Annotating Conversations

For thousands of years critical and scholarly discourse around text has revolved around citation and reference. What might this kind of discourse look like around multimedia - html text, images, audio, and video?

This question is a central theme in our technical work here at CCNTML, and a variety of our projects have taken a pass at this question from one angle or another. My colleagues have also taught me the importance of designing these kinds of features in ways that encourage students to critically engage with the source materials they are studying. How can we facilitate the marshaling of multimedia sources as evidence to support an argument or hypothesis?

Over the years I have become convinced that the 'annotation' abstraction represents the heart of participatory media and social networking systems. Central to these systems is the symmetry of the relationships. It may be as important to be able to look up all the annotations by a particular user, as it is to look up all the annotations on a particular object, as it is to look up all the annotations which have something in common and tie them back to the contributor and the original object.

Technically speaking, fine-grained, user created content annotations are an abstraction intended to capture engagements which involve attaching information to content on a per-user, per-object basis. Many metatdata schemes/vocabularies are per-object (e.g. categories in Wikipedia), while folksonomic systems like flickr and del.icio.us annotate content (images and links, respectively) on a per-user, per-object basis.

A robust user contributed content annotation framework would provide the core services to support a number of increasingly critical features which community driven sites rely upon. Over the years, we have come across various solutions to these kinds of problems, as well as developed some of our own.

This semester, we partnered with WGBH in our latest take on a video clipping and analysis environment, Project Vietnam, launched this week (after a pilot run this summer) and we plan to continue advancing and freely releasing this work.

In this analysis environment, a "clip" is just the annotation of an in-point and an out-point on the source stream. Project Vietnam is very similar to our VITAL software but is designed as a mashup, meaning we can analyze clips from across the internet - in theory, any video at the other end of a url (in practice, only quicktime streams so far, but the future looks bright). Our faculty partners on Project Vietnam are also very interested in social interactions between and across student submissions, so the environment aggregates and synthesizes student work, and allows for student collaboration on some of their essays.

This summer's Open Video Conference attempted to bring together interested stakeholders in this problem space. We have decided to start a conversation in their tent, holding our discussions with our perspective partners (including our collaboration with Georgetown's CNDLS on Project Rebirth) in public, in the hopes that perhaps other groups working on similar problems might stumble across our conversation and join in.

At the Open Video Conference alot of people were talking about about standards for "time-based metadata" "isochronic metadata" or "fine-grained metadata". There is a good chance that the web community will soon consolidate around these standards.
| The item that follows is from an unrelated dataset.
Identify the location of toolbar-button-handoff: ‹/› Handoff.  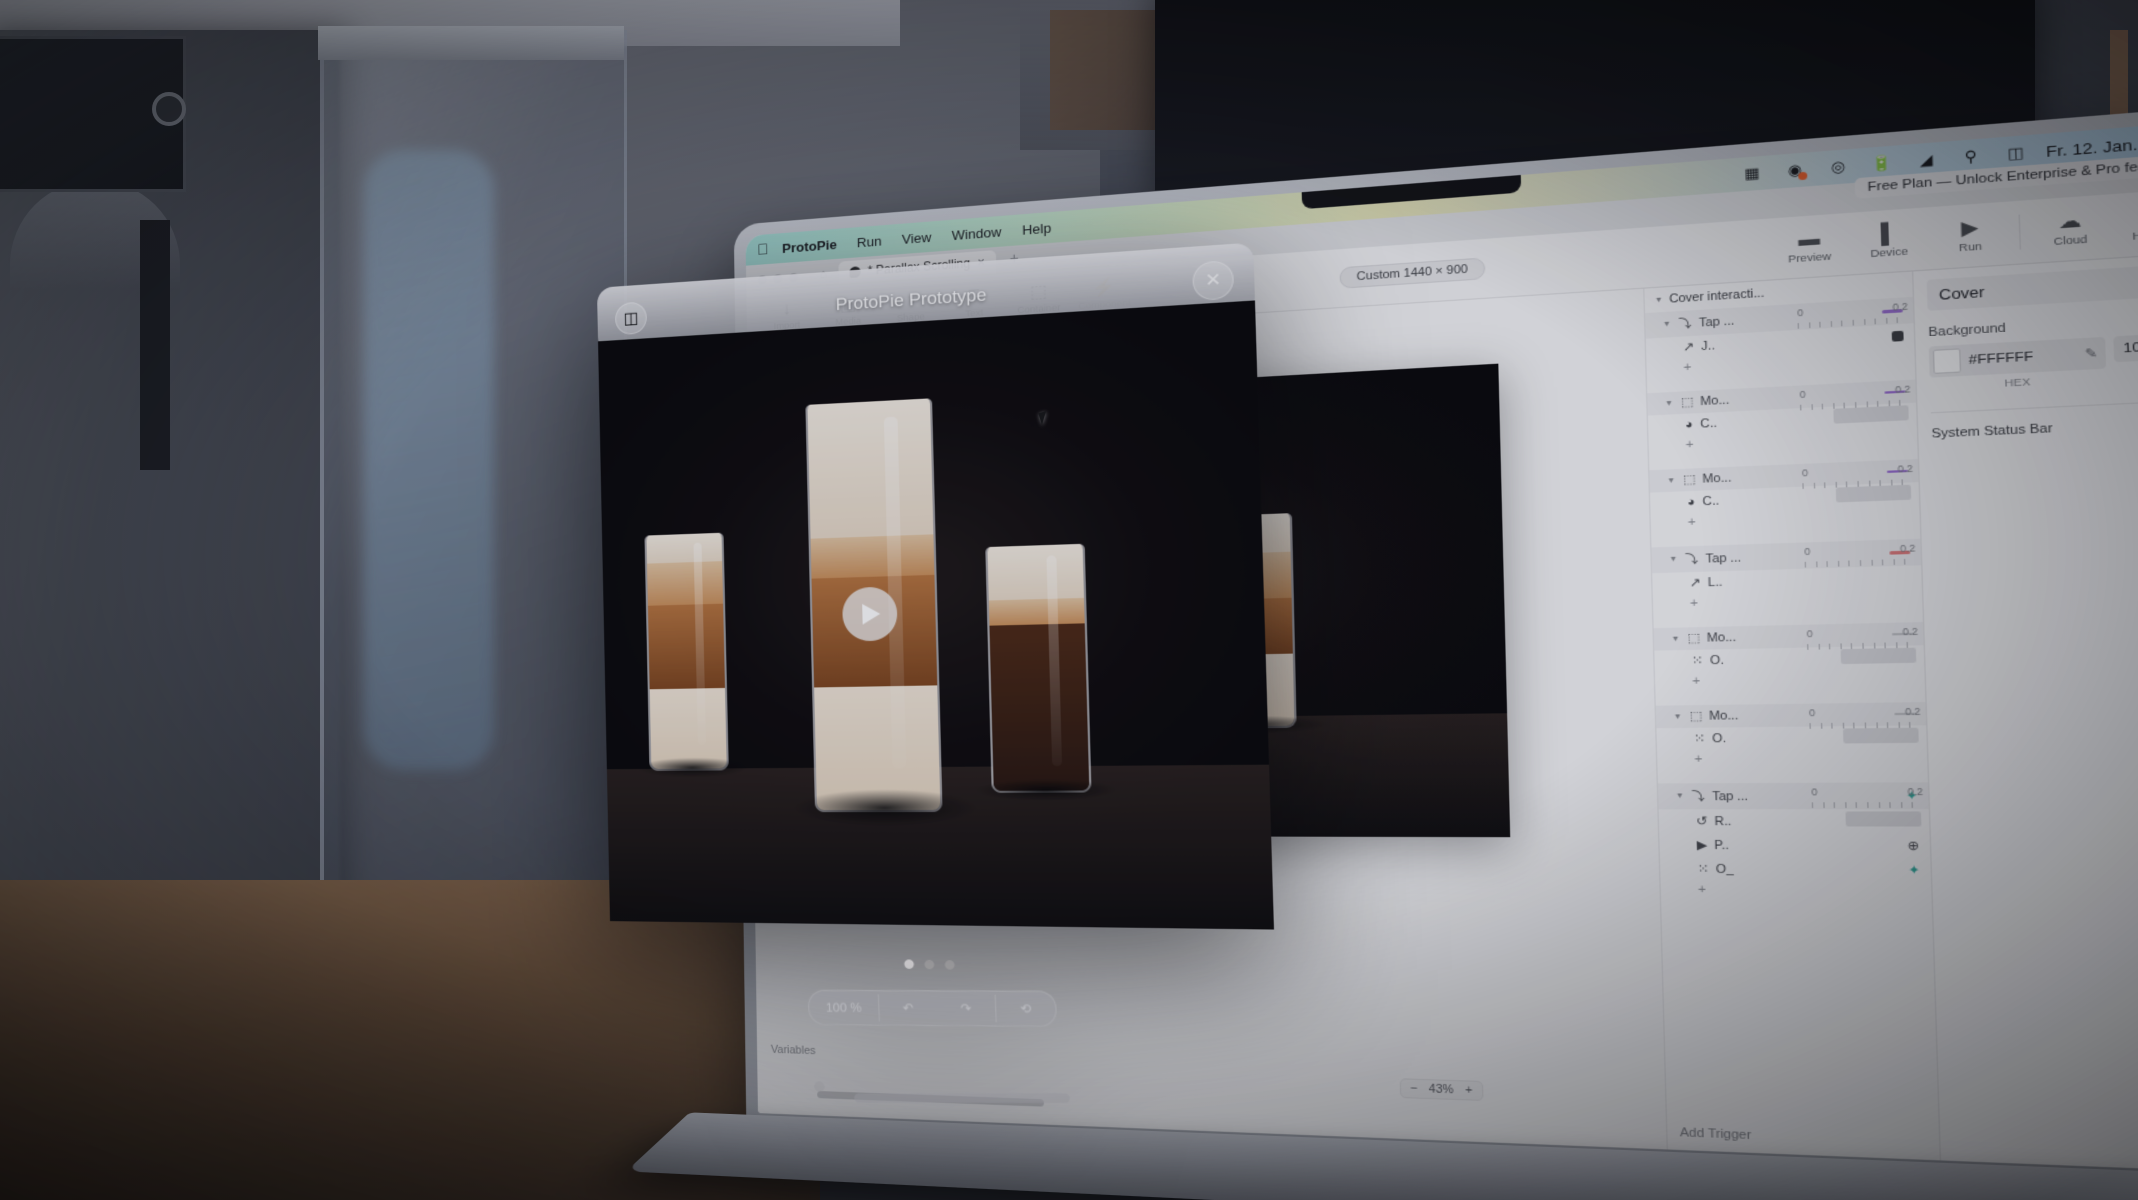
(2125, 222).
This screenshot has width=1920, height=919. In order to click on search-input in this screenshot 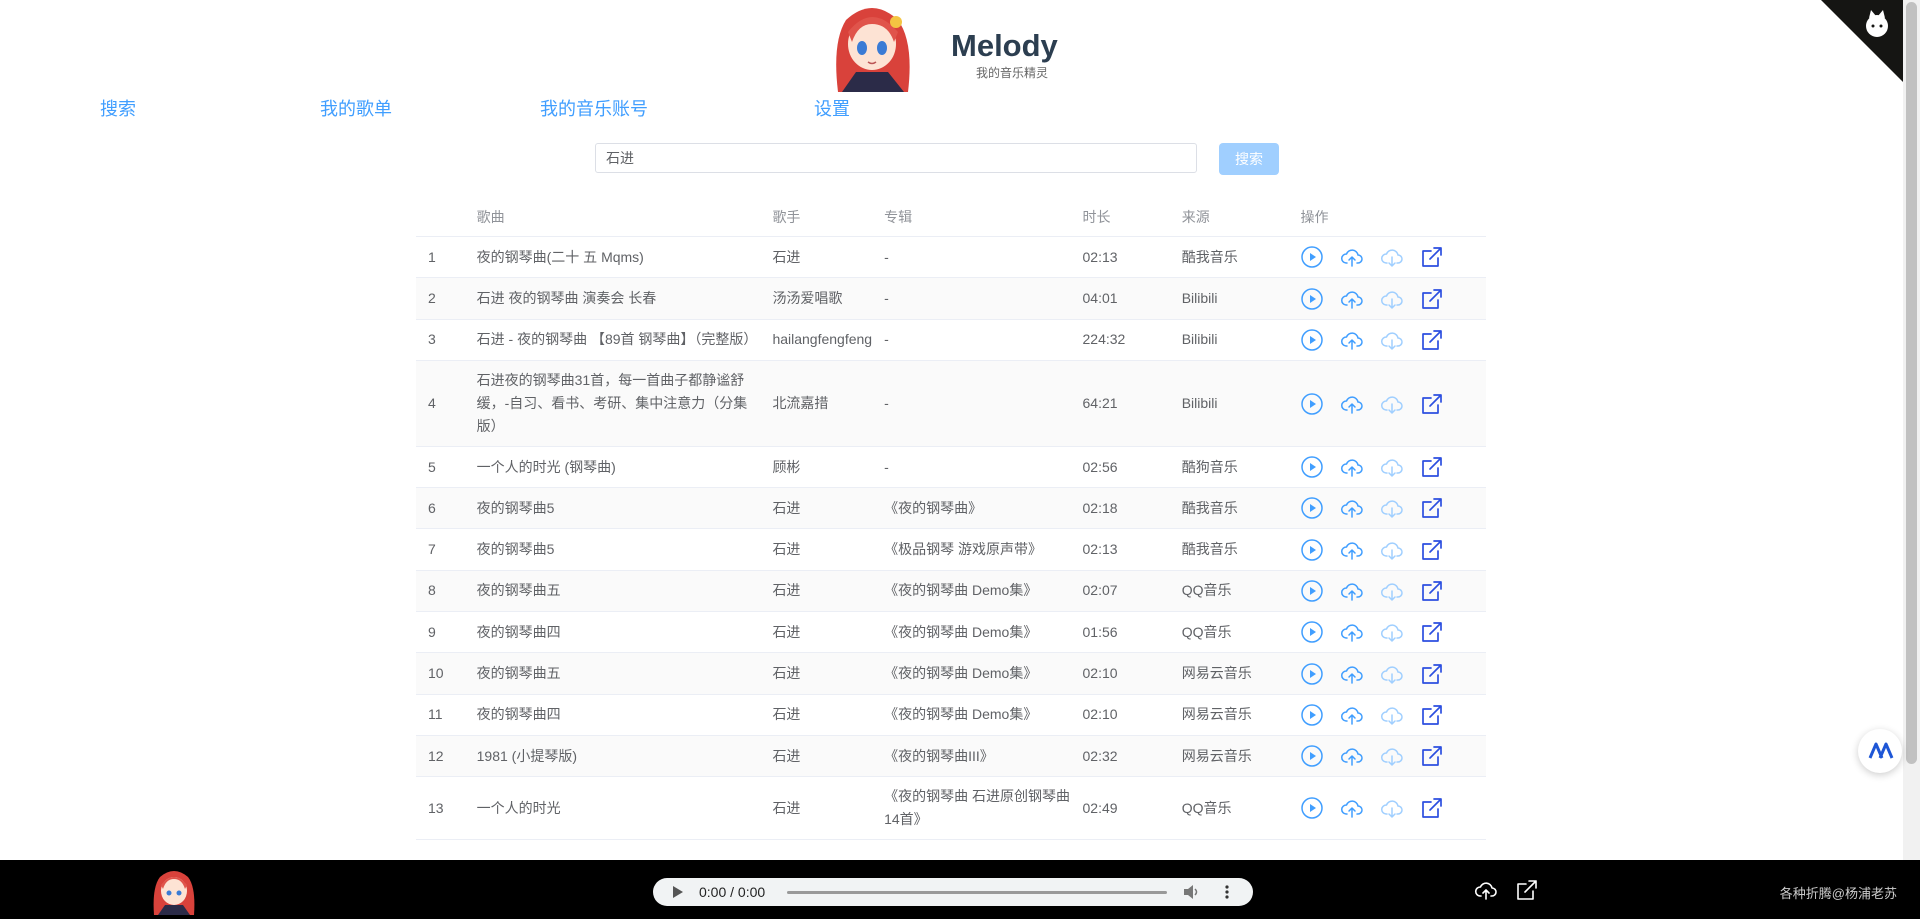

In the meantime, our group has essentially bracketed the conversation around standards, and tried to proceed as-if that problem has already been solved, investigating what applications might look like once these standards are nailed down. While we need to track the standards conversations closely to leverage their gains, it is also exciting to bootstrap our way into the future of video annotations, by iterating over design approaches that presume these standard conversations are resolved.